Twitter pushing crypto asset adoption
Bitcoin (BTC) weakened with asset market volatility. Smart contract blockchain Tezos (XTZ) was a notable exception to the broad crypto weakness. Adoption continues to broaden with Twitter (TWTR) to integrate micropayments Bitcoin Lightening into its platform and provide verification features for NFT’s.
Oil rise leads commodity stabilisation
Oil prices rose as US inventories fell to 3-year low in sharp reminder of supply constraints across markets. Broad commodities stabilized on some easing of China growth concerns..
The week ahead: Washington in focus
1) As Oct. 1 federal debt ceiling deadline looms, expect efforts at compromise and government shutdown preparation. 2) China PMI data to be scrutinized as growth slowdown and property pressures built, 3) Fed’s favourite PCE inflation measure in spotlight as they inch to tapering $120bn/month purchases. 4) Quiet earnings week focused on Micron (MU), IHS Markit (UNFI), and Bed, Bath, & Beyond (BBBY).
Our key views: Staying the course
We see a positive outlook of 1) vaccine rollout and economic re-opening, and 2) still huge policy support, offsetting virus third wave and Fed tightening risks. We like assets helped by this growth: equities, commodities, crypto, and are cautious fixed income, and the USD.
Top Index Performance
1 Week | 1 Month | YTD | |
DJ30 | 0.62% | -1.86% | 13.69% |
NASDAQ | 0.51% | -1.20% | 18.62% |
SPX500 | 0.02% | -0.54% | 16.75% |
UK100 | 1.26% | -1.35% | 9.15% |
GER30 | 0.27% | -2.02% | 13.22% |
JPN225 | -0.25% | 9.04% | 10.22% |
HKG50 | -2.92% | -4.78% | -11.16% |
*Data accurate as of 270/09/2021
Market Views
Markets helped by Fed and China
- Nervous markets stabilized, with China moving to ease ongoing Evergrande property concerns, and the US Fed delaying its tapering decision. Monthly global PMI growth data showed slowdown concerns may be overdone. The S&P 500 rose 0.5%, whilst US 10-year bond yields rose to 1.45% helping boost Value sectors, financials and energy. See our global markets presentation here for background.
Messages from Burgernomics
- Our look at global burger prices shows how pricey the USD is. A big mac in the US costs near $6, the fourth most expensive of the 21 markets we looked at, and near three times the cheapest in Russia (RUB) and South Africa (ZAR).
- We think the USD gradually weakens from here. This has traditionally helped many assets, ranging from commodities (priced in $), to emerging markets (indebted in $), and US tech.
…and from the weak gold price
- Gold has been the weakest asset class performer this year, down 6%. Dollar strength has been one driver of this weak performance, but we think it also highlights investors lack of concern on inflation or of a coming market correction, and with crypto competition rising.

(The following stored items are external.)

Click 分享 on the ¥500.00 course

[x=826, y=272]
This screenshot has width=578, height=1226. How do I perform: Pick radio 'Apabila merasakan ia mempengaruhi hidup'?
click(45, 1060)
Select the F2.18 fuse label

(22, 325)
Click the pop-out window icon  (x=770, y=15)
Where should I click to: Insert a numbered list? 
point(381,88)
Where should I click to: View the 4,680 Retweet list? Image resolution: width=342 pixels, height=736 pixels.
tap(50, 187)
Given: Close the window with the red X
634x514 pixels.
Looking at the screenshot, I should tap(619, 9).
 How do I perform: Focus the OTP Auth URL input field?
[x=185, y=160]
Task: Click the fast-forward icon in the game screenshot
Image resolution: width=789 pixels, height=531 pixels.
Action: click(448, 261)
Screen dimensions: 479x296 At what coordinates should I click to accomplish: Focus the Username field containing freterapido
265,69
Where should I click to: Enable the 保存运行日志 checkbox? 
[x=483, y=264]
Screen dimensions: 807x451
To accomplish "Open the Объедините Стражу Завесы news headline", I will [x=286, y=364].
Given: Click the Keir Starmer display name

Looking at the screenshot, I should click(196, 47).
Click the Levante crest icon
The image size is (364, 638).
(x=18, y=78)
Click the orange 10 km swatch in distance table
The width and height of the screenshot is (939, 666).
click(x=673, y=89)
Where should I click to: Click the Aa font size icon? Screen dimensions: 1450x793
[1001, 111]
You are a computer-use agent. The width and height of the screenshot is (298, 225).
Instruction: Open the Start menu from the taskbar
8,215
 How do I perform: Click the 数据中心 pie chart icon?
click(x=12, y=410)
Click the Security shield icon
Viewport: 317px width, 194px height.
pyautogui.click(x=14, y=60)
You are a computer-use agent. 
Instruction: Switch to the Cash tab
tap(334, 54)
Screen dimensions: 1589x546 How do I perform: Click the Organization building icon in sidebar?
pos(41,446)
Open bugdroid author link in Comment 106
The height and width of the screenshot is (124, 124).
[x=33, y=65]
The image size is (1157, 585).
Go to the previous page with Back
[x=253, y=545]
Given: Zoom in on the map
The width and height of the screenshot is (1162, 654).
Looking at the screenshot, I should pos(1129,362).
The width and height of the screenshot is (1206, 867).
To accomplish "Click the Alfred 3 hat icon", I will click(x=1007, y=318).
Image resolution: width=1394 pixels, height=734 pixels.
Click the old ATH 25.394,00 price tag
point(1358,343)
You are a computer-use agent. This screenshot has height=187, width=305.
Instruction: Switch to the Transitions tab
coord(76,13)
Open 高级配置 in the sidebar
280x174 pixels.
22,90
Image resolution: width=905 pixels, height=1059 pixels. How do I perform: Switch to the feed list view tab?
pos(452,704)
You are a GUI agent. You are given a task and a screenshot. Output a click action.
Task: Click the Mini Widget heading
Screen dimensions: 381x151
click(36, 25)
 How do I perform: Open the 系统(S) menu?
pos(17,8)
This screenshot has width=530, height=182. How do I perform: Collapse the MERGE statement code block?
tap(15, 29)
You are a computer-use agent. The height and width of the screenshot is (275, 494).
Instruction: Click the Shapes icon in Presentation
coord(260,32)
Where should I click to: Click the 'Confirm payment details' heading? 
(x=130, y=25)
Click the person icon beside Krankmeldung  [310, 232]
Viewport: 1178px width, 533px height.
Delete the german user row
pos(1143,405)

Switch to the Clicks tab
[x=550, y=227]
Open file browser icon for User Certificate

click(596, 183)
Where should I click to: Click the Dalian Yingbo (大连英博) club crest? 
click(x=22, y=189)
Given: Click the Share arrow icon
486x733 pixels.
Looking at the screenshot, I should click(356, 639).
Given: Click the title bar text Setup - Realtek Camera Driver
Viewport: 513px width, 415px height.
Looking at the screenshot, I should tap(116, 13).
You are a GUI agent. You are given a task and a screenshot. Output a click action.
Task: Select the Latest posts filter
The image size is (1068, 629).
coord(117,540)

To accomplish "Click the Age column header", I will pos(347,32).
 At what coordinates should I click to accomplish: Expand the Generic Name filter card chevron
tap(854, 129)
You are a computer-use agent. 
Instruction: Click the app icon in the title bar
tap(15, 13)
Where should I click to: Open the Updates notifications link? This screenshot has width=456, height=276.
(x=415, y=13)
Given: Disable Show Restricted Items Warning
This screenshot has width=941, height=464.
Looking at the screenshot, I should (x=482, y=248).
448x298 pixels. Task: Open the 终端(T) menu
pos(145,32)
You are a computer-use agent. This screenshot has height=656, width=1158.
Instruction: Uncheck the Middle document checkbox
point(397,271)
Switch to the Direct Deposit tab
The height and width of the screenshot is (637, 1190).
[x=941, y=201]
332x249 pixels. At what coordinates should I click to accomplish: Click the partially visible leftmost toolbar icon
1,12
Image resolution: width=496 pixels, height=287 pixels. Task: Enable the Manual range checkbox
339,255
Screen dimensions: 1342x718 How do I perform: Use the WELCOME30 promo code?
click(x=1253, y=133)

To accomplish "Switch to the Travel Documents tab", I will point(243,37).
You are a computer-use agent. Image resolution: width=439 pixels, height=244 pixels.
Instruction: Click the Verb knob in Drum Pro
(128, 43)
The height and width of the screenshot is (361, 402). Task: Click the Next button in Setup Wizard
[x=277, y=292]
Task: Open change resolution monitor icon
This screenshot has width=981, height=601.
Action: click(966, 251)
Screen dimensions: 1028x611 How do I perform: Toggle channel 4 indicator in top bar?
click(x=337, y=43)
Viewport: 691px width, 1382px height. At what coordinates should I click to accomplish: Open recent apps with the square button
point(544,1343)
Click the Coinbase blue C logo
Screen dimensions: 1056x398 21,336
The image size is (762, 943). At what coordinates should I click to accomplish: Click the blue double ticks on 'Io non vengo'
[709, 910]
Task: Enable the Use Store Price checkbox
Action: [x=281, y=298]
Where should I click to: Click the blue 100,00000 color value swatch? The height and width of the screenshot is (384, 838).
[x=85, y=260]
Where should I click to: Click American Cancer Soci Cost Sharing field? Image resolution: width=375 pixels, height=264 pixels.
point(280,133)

- We remain positive on equities and prefer diversification opportunities there, across high dividend yield, quality, and mid caps, rather than using traditional diversifiers such as gold.
Opportunities in music’s rise from ashes
- The $50 billion IPO of no.1 record label Universal Music highlights the booming music industry, benefitting everyone from Vivendi (VIV.PA) to Warner Music (WMG), and even Spotify (SPOT).
- The music industry has risen from the ashes. Surging music streaming revenues (see chart) has taken the industry back to the cusp of regaining the revenue levels of 20-years ago. Global recorded music revenue was $21 billion last year, with streaming 62% of that, per the International Federation of Phonographic Industry (IFPI). Industry revenues grew a fast 7.4%, and streaming by a huge 18.5%, last year.
How to invest in the EV boom
- We examine how to invest in electric vehicle growth, Global electric vehicle (EV) sales crossed 10 million units last year, up 43% on prior year, but still only 1% of the world-wide fleet. Near term global targets are for 30% annual EV unit growth to take the industry to over 10% of the vehicle fleet by 2030. This is driven by tighter emission standards, subsidies, new products, longer ranges, and charging infrastructure.
- Legacy automakers, from Toyota (TM) to Volkswagen (VOW3.DE), price performance has been beating EV leaders, from Tesla (TSLA) to NIO (NIO), this year. They have been boosted by the cyclical economic growth rebound, their accelerating EV transition investments, and their rock-bottom stock valuations. Volkswagen price/earnings valuation is 6x versus Tesla 114x, for example, with the German automaker funding a four times larger $22 billion investment plan.
Global recorded music revenues ($ billions)
Twitter pushing crypto asset adoption
- Bitcoin (BTC) weakened with market volatility, and as China broadened its mining crack down to crypto trading. $5 billion market cap. smart contract blockchain Tezos (XTZ) was a rare exception to the broad crypto weakness.
- Adoption continues to broaden with Twitter (TWTR) announcing plans to integrate micro payments Bitcoin Lightening into its platform and to provide verification features for NFT’s.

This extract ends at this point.